Y, por ensalmo, el milagro inesperado tuvo lugar: la gente decidió echarse a la calle y gritar no a la guerra, no al genocidio disfrazado de liberación, no a las mentiras, ˇbasta, caballeros! Es todo tan distinto ahora que no hay acto público en España donde los caciques del Partido Popular –cómplices junto con su jefe de asesinato premeditado en Irak– puedan presentarse ya con la impunidad y la chulería de antaño, porque el noventa por ciento de los españoles les reventaremos la ceremonia.
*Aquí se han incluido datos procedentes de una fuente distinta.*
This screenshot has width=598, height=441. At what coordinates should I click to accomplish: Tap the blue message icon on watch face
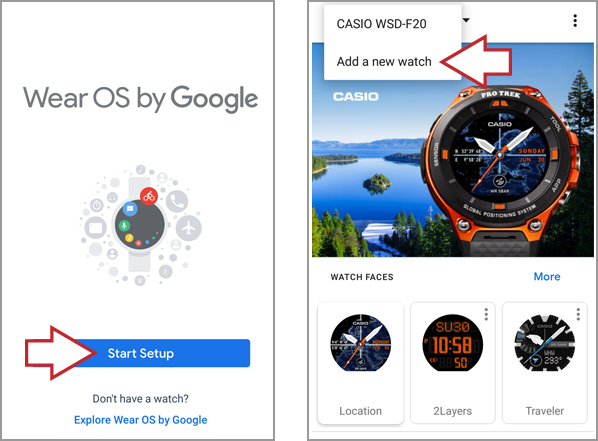coord(130,209)
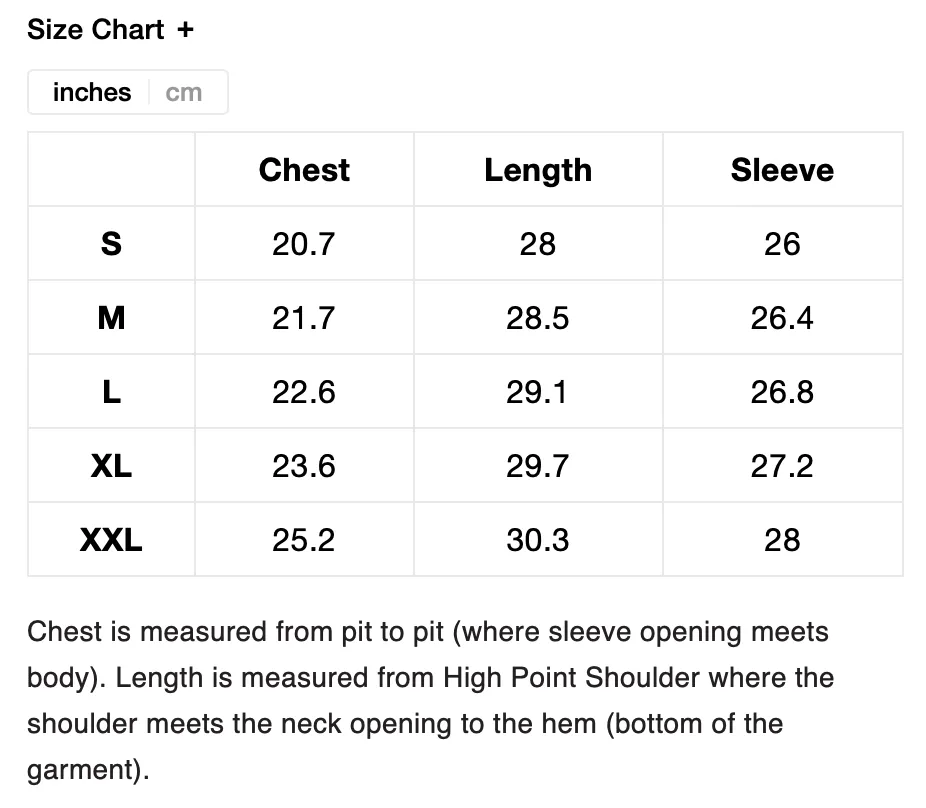
Task: Click length value 30.3 for XXL
Action: (x=537, y=540)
De este nuevo contexto se desprenden dos constataciones: la primera es el certificado de defunción de la figura del intelectual comprometido como faro social capaz de influenciar el rumbo de la historia. Los tiempos de André Malraux o de Jean-Paul Sarte se han ido y no volverán, pues por mucho que los Habermas, Ben Jelloun, Derrida, Petras o Chomsky hayan escrito en los medios contra la guerra, la guerra ha tenido lugar. La segunda, algo más positiva, es la capacidad de las masas en todo el planeta de ponerse a la vanguardia de la contestación pacifista y desfilar con prontitud cronometrada, gracias a la maravilla de internet, tecnología que, curiosamente, es de origen militar.
‘Casi hemos logrado detener la guerra’, ha dicho el activista estadounidense
Ali Abunimah. Es verdad, casi lo logramos. Aún es pronto para cantar victoria en la lucha contra los criminales que utilizan el voto con objetivos inconfesables, pero la semilla está sembrada y no tardará en germinar. Y, algún día, el fuego que hoy se cierne sobre el pueblo iraquí hará florecer el renacimiento de una nueva esperanza, por encima de la tragedia y del salvajismo de los verdugos: la del amanecer de la intifada global que, a la manera del David palestino contra el Goliat israelí, se enfrentará al imperio y a sus lacayos con esas piedras metafóricas que son el boicot de productos comerciales, las pancartas y la desobediencia civil.